Simple et juste : l'efficacité en corps
Chorégraphe, directeur artistique, danseur, entrepreneur
La première fois que j’ai croisé les Associés Crew, c’était au pied du Grand Théâtre de Bordeaux en mai 2018, un soir de déambulation mémorielle à propos de l’esclavage. La troupe était en format réduit. De la technique, de l’esthétique, de la puissance : elle en avait, beaucoup. Et puis de l’instinct, de l’écoute, de l’amour. Ce combo que l’on recherche pour vibrer et s’élever : il était là, au sol et dans les airs de ce moment spécial. Je me suis mise à suivre La Meute et son bêta, le chorégraphe en tête de compagnie, celui qui donne le top de départ puis se fond dans le groupe. Simple, juste et efficace.

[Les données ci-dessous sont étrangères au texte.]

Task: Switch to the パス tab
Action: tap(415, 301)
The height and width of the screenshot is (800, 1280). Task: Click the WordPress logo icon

Babacar Cissé, directeur artistique et profond humaniste. Un jour, je l’ai vu se mouvoir en hip hop sur un miroir d’eau. Et j’ai compris ce que cet oiseau avait de si particulier : il prend la lumière, se l’approprie et la redistribue avec une poésie du corps fascinante. Il garde l’émotion dans la vitesse. Il embrasse le paysage de son corps, investit l’espace, se joue de l’apesanteur, brouille nos repères, multiplie les appuis. Transmission vissée au cœur -la dernière danse du monarque, solo 2022, est une création en collaboration avec la grande Germaine Acogny : « Je m’appelle Bouba. Au début de l’été, le papillon monarque doit migrer vers un lieu plus favorable à sa survie. Il lui faut quatre générations pour parcourir cette distance. Quatre papillons. Je suis né en France, et je suis le troisième papillon. Avec La dernière danse du monarque, je veux comprendre d’où je viens pour que ma fille sache où elle va. Je n’ai pas choisi de parler au cœur des gens avec mon corps, mes mouvements. C’est la danse qui m’a choisi. »

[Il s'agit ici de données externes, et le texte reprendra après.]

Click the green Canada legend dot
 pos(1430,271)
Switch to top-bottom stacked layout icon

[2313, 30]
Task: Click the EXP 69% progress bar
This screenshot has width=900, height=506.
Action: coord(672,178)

C’est même le monde de la danse qui l’a choisi. L’artiste associé au festival Right about Now d’Amsterdam ou au théâtre du Figuier blanc à Argenteuil est aussi l’organisateur du championnat de France de Breakdance 2022, Jury fédéral pour la Fédération française de danse aux Jeux olympiques, juge international pour la World Dance Sport Federation (WDSF Breaking lvl A Judge)… Ses « Petites rencontres », dispositifs de création de temps court entre artistes pluridisciplinaires, explorent tous azimut depuis 2019 : la rencontre entre le traitement informatique produisant la matière musicale et les mouvements de danseurs avec Orchestre 2.0, « La femme objet, la femme battue » qui croise texte, danse et théâtre dans une saisissante Symphonie pour douze mains en coups majeurs, ou bien L’Instant de danse dans le désert de Mauritanie…

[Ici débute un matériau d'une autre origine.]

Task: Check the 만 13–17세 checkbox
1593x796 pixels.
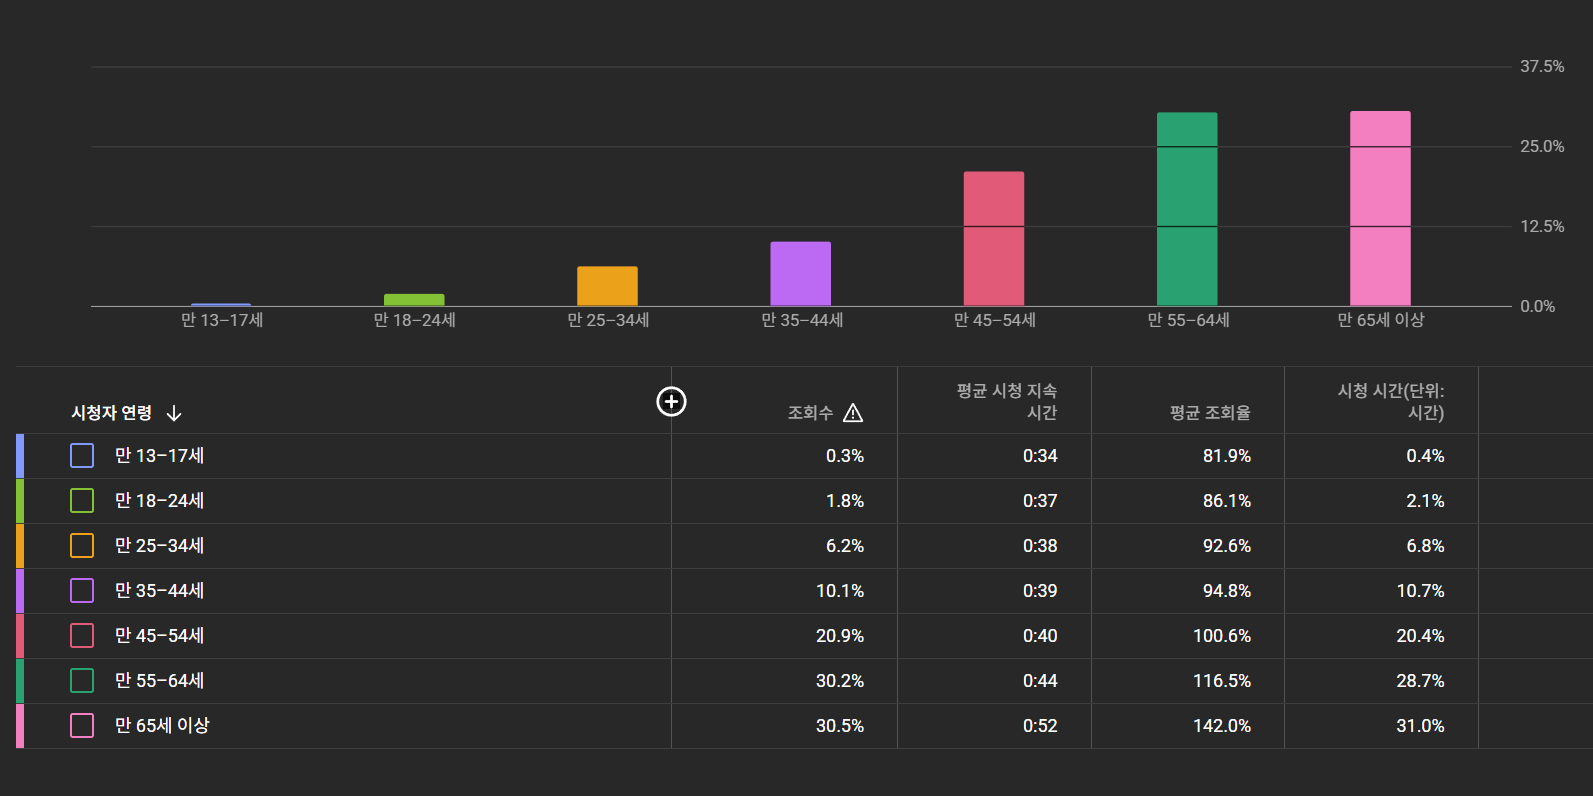Action: pyautogui.click(x=82, y=456)
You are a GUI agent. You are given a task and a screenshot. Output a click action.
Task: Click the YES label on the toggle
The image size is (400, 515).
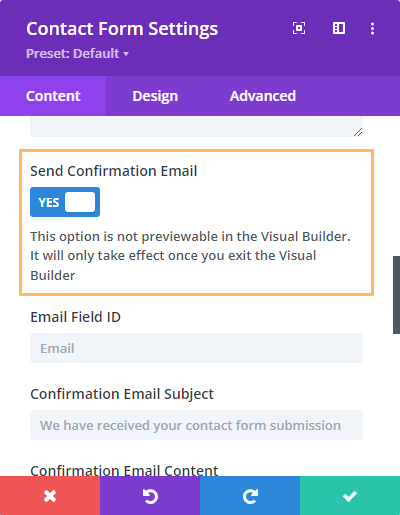point(49,202)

En tant que formateur dans des lieux tels que le Centre National de la Danse, les conservatoires, ou les écoles associatives, Babacar Cissé partage avec passion son expertise et son savoir-faire avec toutes les générations de danseurs, contribuant ainsi à façonner l’avenir de la discipline. Son dévouement à l’art de la chorégraphie et sa capacité à transcender les frontières artistiques en font une figure emblématique et respectée de la scène artistique internationale. Bouba s’intéresse aussi au parcours des émotions, de l’acte créateur au public, et crée des conférences inédites sur la pensée et la créativité. Entrepreneur, il a donné vie aux rêves de son grand-père et de son père en créant une exploitation agricole et une unité de transformation à Dertady au Sénégal. Sous-jacents, la construction d’une école dédiée au numérique et d’un centre culturel… Autant à l’aise sur la scène d’un opéra de l’autre bout du monde ou dans des figures hip hop sur la glace d’une patinoire, Bouba transpose les récits intimes de nos vies et nous met face à notre humanité, au-delà des identités, au-delà du relatif et toujours dans l’absolu. C’est cela que nous voulons aller chercher avec lui. L’absolu.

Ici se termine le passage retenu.